PQRS is a cyclic quadrilateral. Angle SPT is an exterior angle. SP is a bisector of angle RPT and PQRS is a cyclic quadrilaterla.
Prove SQ=SR
Given : PQRS is a cyclic quadrilateral
SP is bisector of ∠RPT
To prove : SQ = SR
Construction : Join SQ
So, it is sufficient to prove ∠3 = ∠4
Proof : SP is bisector of ∠RPT
⇒ ∠1 = ∠2 ...(1)
We know that angle in a same segment are equal.

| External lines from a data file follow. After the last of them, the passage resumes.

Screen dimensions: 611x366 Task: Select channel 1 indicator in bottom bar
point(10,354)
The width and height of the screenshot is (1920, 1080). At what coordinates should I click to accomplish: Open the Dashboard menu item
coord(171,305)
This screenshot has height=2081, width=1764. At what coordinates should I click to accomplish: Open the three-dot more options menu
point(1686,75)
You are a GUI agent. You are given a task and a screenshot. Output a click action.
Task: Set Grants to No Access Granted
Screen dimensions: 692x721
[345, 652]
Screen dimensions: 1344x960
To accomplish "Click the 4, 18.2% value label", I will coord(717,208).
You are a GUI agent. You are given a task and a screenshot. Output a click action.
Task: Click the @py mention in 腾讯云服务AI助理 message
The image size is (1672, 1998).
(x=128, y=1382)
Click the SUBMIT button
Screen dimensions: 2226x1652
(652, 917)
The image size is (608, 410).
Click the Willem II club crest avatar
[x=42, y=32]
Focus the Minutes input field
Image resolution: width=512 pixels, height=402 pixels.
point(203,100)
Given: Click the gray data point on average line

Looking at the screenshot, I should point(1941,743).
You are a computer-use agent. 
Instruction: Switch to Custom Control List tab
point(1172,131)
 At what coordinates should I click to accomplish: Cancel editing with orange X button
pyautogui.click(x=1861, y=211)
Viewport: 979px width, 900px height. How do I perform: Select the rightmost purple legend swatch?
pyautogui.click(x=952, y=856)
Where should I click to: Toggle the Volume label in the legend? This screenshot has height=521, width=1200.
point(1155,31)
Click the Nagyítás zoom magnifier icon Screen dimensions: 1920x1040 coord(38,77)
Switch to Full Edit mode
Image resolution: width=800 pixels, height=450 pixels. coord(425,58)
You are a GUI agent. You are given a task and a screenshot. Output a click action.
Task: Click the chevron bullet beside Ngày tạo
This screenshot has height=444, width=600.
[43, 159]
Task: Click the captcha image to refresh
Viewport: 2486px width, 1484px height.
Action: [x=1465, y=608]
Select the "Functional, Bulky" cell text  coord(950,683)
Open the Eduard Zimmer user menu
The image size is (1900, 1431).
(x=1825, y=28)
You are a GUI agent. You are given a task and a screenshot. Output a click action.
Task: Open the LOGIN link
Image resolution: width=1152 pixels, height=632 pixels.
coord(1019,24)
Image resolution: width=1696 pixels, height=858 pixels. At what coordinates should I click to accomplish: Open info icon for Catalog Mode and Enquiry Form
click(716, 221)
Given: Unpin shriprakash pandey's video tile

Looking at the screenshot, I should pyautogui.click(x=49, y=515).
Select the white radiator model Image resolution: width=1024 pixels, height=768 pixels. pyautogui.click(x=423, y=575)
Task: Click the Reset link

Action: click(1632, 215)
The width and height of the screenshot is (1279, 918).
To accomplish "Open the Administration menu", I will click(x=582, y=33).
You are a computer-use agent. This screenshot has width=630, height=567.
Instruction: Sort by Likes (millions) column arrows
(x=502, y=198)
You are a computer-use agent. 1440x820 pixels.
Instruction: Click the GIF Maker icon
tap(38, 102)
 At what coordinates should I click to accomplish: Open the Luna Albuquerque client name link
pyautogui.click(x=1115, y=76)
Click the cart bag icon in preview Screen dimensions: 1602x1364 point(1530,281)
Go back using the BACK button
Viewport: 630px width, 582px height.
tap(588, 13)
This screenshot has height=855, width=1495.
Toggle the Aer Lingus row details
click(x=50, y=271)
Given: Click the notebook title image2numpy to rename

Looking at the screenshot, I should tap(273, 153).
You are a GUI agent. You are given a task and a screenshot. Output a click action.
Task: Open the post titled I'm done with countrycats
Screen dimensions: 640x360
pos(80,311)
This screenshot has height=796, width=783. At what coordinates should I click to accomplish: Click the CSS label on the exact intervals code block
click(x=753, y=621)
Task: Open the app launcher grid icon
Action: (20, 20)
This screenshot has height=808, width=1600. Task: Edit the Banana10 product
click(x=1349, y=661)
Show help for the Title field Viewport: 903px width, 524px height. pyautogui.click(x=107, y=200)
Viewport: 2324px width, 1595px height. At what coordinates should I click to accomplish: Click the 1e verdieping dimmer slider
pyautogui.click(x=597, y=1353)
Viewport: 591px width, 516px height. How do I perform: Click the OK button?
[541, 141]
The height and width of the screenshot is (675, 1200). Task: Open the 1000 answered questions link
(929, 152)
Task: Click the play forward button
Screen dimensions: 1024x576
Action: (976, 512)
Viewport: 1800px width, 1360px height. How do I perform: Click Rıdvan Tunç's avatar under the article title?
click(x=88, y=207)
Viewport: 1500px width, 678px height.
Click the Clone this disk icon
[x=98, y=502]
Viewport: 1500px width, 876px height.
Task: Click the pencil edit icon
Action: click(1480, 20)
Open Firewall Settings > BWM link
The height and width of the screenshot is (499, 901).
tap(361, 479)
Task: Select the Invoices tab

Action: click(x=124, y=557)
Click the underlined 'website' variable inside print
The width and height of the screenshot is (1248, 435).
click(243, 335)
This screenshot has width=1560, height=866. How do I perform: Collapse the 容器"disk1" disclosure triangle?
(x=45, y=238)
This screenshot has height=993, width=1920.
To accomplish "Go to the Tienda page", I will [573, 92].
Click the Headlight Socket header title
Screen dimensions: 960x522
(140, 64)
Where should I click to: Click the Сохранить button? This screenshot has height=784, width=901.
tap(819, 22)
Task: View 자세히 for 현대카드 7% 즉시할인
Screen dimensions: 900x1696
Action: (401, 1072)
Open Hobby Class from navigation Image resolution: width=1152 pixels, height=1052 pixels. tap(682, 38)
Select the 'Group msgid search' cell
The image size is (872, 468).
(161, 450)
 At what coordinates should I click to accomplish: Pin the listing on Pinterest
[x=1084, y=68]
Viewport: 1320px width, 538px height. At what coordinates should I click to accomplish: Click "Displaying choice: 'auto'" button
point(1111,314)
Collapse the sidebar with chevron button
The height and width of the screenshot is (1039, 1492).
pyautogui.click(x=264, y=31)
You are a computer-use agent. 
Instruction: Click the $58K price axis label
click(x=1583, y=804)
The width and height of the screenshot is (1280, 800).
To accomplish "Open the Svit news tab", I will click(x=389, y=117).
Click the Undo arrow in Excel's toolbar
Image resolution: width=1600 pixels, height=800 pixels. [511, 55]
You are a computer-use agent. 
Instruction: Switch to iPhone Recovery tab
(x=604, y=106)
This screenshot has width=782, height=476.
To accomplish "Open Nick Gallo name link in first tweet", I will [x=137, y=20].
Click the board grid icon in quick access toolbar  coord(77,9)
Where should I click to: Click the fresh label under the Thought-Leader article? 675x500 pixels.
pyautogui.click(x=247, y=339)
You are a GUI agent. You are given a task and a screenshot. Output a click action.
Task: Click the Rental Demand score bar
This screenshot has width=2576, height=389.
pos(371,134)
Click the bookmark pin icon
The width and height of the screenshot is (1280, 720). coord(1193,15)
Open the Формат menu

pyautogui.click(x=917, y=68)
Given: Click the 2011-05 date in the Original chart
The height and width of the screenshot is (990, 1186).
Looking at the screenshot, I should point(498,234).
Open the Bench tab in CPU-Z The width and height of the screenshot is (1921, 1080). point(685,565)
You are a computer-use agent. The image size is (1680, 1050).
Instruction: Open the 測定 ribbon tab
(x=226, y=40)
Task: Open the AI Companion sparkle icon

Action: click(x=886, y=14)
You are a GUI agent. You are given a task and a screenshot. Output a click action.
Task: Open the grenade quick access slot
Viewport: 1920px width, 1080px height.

∴ ∠1 = ∠4 and ∠5 = ∠6 ...(2)
Now ∠1 + ∠2 + ∠5 = 180° ...(3)
Also, in ΔRQS, ∠3 + ∠4 + ∠6 = 180° ...(4) (by angle sum property of Δ)
equating (1) and (2)
∠1 + ∠2 + ∠5 = ∠3 + ∠4 + ∠6
⇒ ∠2 = ∠3 (using (2))
But from (1), ∠1 = ∠2
⇒∠1 = ∠2 = ∠3 = ∠4 (using (3))
⇒ ∠3 = ∠4
∴ SQ = SR (Sides opposite to equal angles are equal)